* START Text extract *
EPAR Research Brief #81
Fri, 07/24/2009
Authors: 
Ryan Gockel
Mary Kay Gugerty
Abstract: 

Farmers in Sub-Saharan Africa (SSA) use less fertilizer than farmers in any other region in the world.  Low fertilizer use is one factor explaining the lag in agricultural productivity growth in Africa.  A variety of market interventions to increase fertilizer use have been attempted over the years, with limited success. In the past several decades, Malawi has tried to alter that trend through a variety of innovative programs aimed at achieving national food security through targeted input subsidy programs. The best known of these programs is Malawi’s Starter Pack Programme. The Starter Pack Programme was amended twice into the Targeted Inputs Programme (TIP) and Expanded Targeted Inputs Programme (ETIP), and eventually replaced with the Agricultural Input Subsidy Programme (AISP). The efficiency and equity of the Starter Pack Programme and its successors have been the subject of debate. This report reviews the history, implementation, and perceived effectiveness of the various input subsidy schemes in the context of Malawi’s political economy. We find that AISP is credited with significantly increasing maize yields in Malawi. However, we also find that there are serious challenges facing the most recent input subsidy program, ranging from the rising cost of the subsidy to ongoing implementation struggles related to increased bureaucracy and corruption.  

EPAR’s Political Economy of Fertilizer Policy series provides a history of government intervention in the fertilizer markets of eight Sub-Saharan African countries: Côte d’Ivoire, Ghana, Kenya, Malawi, Mozambique, Nigeria, Senegal, and Tanzania. The briefs focus on details of present and past voucher programs, input subsidies, tariffs in the fertilizer sector, and the political context of these policies. The briefs illustrate these policies’ effect on key domestic crops and focus on the strengths and weaknesses of current market structure. Fertilizer policy in SSA has been extremely dynamic over the last fifty years, swinging from enormous levels of intervention in the 1960s and 70s to liberalization of markets of the 1980s and 1990s. More recently, intervention has become more moderate, focusing on “market smart” subsidies and support.
* END Text extract *
* START Data provided *
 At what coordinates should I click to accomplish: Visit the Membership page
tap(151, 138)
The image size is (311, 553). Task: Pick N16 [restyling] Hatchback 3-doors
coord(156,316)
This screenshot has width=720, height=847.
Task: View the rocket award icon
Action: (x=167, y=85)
* END Data provided *
Goal A
According to the Malawi fertilizer brief, which program eventually replaced the Starter Pack Programme and its amended versions?
Goal B
Write out the stretch of the Malawi fertilizer brief from "EPAR’s Political Economy" through "subsidies and support.".
This data was taken from a source other than the Malawi fertilizer brief.

Task output A
The Agricultural Input Subsidy Programme (AISP).

Task output B
EPAR’s Political Economy of Fertilizer Policy series provides a history of government intervention in the fertilizer markets of eight Sub-Saharan African countries: Côte d’Ivoire, Ghana, Kenya, Malawi, Mozambique, Nigeria, Senegal, and Tanzania. The briefs focus on details of present and past voucher programs, input subsidies, tariffs in the fertilizer sector, and the political context of these policies. The briefs illustrate these policies’ effect on key domestic crops and focus on the strengths and weaknesses of current market structure. Fertilizer policy in SSA has been extremely dynamic over the last fifty years, swinging from enormous levels of intervention in the 1960s and 70s to liberalization of markets of the 1980s and 1990s. More recently, intervention has become more moderate, focusing on “market smart” subsidies and support.